* [Objective]
How many rows below contain the word "logo"? Reply with the number alone.

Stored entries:
* start *

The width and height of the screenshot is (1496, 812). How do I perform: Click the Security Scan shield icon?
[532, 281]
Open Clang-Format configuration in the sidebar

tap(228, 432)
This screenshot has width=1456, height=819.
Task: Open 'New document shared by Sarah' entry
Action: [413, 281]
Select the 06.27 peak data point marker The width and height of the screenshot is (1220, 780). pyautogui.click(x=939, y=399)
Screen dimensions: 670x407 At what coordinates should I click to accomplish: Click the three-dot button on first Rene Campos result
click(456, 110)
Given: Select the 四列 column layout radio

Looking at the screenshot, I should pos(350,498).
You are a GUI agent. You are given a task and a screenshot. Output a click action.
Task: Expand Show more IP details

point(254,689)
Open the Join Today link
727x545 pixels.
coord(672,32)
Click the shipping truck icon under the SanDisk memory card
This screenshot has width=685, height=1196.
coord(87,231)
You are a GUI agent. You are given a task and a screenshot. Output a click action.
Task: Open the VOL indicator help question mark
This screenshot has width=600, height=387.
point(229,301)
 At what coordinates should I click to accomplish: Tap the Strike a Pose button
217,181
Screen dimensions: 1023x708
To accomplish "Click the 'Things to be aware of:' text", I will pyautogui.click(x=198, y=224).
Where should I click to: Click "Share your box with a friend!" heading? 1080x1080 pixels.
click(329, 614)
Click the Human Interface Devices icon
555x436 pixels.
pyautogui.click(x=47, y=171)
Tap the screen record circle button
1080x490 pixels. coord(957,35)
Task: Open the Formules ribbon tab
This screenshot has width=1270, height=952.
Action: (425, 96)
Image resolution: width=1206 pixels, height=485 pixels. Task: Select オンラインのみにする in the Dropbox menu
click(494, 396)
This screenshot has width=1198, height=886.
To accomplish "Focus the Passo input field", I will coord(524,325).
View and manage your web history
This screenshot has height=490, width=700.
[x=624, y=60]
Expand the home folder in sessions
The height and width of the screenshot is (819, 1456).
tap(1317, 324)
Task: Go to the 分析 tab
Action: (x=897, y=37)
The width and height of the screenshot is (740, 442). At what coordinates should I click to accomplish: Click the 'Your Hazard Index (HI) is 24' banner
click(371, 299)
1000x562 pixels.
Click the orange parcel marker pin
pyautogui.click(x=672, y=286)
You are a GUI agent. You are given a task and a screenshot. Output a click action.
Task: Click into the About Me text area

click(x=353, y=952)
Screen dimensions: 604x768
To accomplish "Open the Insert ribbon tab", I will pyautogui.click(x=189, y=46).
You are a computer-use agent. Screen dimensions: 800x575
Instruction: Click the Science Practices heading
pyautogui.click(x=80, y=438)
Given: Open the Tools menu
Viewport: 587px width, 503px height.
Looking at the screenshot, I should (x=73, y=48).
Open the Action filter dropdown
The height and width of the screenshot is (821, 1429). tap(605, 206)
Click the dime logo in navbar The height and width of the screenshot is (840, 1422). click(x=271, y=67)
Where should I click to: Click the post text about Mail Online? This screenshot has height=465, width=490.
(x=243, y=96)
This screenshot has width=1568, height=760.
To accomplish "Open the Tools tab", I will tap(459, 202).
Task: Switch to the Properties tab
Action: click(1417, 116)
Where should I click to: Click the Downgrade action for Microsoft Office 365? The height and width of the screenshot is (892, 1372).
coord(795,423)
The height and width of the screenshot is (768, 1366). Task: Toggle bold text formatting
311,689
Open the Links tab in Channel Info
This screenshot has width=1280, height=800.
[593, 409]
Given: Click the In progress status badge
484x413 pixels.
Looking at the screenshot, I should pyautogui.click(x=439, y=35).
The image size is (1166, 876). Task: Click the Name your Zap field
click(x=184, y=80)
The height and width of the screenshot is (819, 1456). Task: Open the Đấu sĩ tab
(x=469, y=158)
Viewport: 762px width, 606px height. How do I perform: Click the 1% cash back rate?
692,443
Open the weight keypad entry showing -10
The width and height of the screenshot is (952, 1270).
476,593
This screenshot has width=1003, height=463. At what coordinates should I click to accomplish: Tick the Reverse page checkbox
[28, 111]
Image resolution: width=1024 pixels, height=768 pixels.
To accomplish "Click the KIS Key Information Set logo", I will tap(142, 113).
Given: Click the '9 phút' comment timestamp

* end *

* [Answer below]
2